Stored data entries
******************************

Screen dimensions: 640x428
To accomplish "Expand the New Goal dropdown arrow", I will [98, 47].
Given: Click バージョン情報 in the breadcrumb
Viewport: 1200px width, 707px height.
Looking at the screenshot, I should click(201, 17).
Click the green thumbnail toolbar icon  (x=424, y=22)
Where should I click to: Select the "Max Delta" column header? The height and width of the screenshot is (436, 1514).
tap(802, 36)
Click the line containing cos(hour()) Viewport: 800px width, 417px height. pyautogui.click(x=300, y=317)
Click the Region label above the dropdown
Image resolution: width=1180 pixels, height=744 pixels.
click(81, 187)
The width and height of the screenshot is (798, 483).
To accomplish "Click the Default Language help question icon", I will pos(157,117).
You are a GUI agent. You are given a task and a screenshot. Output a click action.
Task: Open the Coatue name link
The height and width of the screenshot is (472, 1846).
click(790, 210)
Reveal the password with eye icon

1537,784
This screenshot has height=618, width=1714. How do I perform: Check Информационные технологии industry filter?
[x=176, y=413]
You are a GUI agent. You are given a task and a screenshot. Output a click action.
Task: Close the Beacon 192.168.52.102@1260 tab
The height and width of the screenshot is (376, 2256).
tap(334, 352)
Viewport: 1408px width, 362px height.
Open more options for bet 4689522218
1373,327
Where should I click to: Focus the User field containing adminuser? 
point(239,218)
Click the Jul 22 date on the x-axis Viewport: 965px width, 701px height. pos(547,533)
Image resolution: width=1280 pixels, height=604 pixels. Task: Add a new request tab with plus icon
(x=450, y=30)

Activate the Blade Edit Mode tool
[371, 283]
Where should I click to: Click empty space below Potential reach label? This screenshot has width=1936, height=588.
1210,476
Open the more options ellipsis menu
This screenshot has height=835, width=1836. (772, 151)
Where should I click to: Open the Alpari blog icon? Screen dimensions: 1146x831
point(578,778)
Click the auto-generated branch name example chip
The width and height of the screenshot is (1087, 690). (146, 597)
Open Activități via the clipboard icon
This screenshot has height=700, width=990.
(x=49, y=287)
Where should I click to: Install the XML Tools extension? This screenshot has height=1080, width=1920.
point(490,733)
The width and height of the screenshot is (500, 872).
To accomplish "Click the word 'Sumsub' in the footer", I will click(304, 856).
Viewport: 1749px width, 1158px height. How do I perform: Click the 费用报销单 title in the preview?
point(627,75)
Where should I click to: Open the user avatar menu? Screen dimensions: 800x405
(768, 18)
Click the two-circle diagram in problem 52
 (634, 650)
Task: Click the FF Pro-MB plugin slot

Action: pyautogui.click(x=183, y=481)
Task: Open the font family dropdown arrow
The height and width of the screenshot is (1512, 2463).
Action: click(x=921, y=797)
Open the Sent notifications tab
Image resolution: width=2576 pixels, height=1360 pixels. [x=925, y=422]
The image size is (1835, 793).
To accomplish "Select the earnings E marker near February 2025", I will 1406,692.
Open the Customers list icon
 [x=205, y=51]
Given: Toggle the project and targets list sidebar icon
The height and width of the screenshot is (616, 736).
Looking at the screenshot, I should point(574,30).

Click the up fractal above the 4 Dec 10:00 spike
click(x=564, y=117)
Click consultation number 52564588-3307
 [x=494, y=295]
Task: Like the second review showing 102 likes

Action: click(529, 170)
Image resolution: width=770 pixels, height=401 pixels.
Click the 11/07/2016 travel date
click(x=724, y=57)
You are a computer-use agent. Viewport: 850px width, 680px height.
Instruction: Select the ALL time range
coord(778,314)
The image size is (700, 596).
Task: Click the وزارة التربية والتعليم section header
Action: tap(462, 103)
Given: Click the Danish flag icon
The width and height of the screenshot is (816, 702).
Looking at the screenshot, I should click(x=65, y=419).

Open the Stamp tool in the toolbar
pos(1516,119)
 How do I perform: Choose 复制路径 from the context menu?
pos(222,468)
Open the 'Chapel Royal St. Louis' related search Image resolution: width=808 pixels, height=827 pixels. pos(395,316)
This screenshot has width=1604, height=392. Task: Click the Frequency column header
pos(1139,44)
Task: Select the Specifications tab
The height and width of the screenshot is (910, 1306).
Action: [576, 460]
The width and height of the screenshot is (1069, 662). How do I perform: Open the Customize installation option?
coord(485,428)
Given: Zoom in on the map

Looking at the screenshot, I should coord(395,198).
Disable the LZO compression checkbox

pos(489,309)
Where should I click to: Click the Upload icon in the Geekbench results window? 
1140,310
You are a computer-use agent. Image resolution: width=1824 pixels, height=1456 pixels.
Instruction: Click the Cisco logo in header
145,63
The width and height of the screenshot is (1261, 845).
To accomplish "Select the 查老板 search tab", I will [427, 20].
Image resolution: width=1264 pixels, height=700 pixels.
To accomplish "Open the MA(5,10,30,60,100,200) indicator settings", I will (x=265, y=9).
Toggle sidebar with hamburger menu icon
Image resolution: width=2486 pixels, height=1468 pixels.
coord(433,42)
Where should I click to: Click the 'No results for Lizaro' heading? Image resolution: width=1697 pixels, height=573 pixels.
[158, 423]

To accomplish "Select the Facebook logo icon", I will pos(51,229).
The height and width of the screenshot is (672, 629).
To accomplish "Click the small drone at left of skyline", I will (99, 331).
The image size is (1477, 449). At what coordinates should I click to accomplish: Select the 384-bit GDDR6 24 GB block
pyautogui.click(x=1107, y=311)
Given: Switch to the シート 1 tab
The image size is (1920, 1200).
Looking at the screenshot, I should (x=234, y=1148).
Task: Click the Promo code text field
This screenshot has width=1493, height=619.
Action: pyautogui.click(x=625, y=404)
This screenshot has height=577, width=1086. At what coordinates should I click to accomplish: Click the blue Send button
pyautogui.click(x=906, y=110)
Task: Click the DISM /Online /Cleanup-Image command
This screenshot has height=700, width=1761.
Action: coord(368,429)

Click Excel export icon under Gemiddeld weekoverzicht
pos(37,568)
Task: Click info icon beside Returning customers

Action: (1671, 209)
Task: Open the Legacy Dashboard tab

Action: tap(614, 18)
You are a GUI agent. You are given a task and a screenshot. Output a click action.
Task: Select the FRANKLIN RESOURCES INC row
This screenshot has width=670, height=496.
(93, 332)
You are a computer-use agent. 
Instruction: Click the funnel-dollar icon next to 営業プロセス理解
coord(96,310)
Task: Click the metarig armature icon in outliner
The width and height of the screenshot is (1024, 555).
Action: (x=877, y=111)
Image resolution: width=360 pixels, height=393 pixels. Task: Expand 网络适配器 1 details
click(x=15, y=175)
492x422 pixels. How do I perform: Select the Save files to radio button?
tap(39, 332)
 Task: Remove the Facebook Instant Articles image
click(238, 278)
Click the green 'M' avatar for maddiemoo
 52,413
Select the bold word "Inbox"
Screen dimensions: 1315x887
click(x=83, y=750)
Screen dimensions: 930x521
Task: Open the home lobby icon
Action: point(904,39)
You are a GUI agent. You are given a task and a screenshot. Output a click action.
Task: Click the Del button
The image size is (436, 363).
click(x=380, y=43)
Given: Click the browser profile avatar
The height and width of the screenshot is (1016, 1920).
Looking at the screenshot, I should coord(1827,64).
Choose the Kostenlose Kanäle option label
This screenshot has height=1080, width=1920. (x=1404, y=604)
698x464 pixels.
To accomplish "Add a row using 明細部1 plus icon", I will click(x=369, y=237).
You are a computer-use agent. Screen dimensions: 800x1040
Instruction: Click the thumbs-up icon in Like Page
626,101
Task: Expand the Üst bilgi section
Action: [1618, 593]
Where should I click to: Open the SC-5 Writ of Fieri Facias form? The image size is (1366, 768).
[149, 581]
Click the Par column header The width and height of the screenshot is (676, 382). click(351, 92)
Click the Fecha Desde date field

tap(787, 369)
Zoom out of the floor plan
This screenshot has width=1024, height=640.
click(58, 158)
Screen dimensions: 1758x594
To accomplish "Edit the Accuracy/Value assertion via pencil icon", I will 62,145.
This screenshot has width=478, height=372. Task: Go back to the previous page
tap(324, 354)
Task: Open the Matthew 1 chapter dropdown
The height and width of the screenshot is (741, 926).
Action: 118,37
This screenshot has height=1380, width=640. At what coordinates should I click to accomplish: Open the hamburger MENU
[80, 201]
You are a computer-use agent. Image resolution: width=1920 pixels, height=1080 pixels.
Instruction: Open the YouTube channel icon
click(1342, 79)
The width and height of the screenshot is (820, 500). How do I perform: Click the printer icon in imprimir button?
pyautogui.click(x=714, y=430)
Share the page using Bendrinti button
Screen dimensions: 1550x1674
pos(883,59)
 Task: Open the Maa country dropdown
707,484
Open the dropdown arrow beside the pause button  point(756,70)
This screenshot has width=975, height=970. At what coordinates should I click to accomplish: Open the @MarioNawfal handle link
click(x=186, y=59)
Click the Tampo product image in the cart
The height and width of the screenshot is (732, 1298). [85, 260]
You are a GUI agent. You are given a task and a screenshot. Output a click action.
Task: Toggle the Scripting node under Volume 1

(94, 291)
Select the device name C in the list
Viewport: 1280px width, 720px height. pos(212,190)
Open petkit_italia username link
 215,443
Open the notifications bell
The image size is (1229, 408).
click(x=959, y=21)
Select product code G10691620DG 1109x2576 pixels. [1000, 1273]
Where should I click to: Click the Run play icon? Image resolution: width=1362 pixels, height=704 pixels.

******************************

**Aim of the task:** Rewrite everything from the start of the records down to the line containing "This screenshot has height=835, width=1836." as a JSON list of strings, with one string per line and blank lines omitted. Include only those lines.

**Result of this exercise:**
[
  "Screen dimensions: 640x428",
  "To accomplish \"Expand the New Goal dropdown arrow\", I will [98, 47].",
  "Given: Click バージョン情報 in the breadcrumb",
  "Viewport: 1200px width, 707px height.",
  "Looking at the screenshot, I should click(201, 17).",
  "Click the green thumbnail toolbar icon  (x=424, y=22)",
  "Where should I click to: Select the \"Max Delta\" column header? The height and width of the screenshot is (436, 1514).",
  "tap(802, 36)",
  "Click the line containing cos(hour()) Viewport: 800px width, 417px height. pyautogui.click(x=300, y=317)",
  "Click the Region label above the dropdown",
  "Image resolution: width=1180 pixels, height=744 pixels.",
  "click(81, 187)",
  "The width and height of the screenshot is (798, 483).",
  "To accomplish \"Click the Default Language help question icon\", I will pos(157,117).",
  "You are a GUI agent. You are given a task and a screenshot. Output a click action.",
  "Task: Open the Coatue name link",
  "The height and width of the screenshot is (472, 1846).",
  "click(790, 210)",
  "Reveal the password with eye icon",
  "1537,784",
  "This screenshot has height=618, width=1714. How do I perform: Check Информационные технологии industry filter?",
  "[x=176, y=413]",
  "You are a GUI agent. You are given a task and a screenshot. Output a click action.",
  "Task: Close the Beacon 192.168.52.102@1260 tab",
  "The height and width of the screenshot is (376, 2256).",
  "tap(334, 352)",
  "Viewport: 1408px width, 362px height.",
  "Open more options for bet 4689522218",
  "1373,327",
  "Where should I click to: Focus the User field containing adminuser? ",
  "point(239,218)",
  "Click the Jul 22 date on the x-axis Viewport: 965px width, 701px height. pos(547,533)",
  "Image resolution: width=1280 pixels, height=604 pixels. Task: Add a new request tab with plus icon",
  "(x=450, y=30)",
  "Activate the Blade Edit Mode tool",
  "[371, 283]",
  "Where should I click to: Click empty space below Potential reach label? This screenshot has width=1936, height=588.",
  "1210,476",
  "Open the more options ellipsis menu",
  "This screenshot has height=835, width=1836. (772, 151)"
]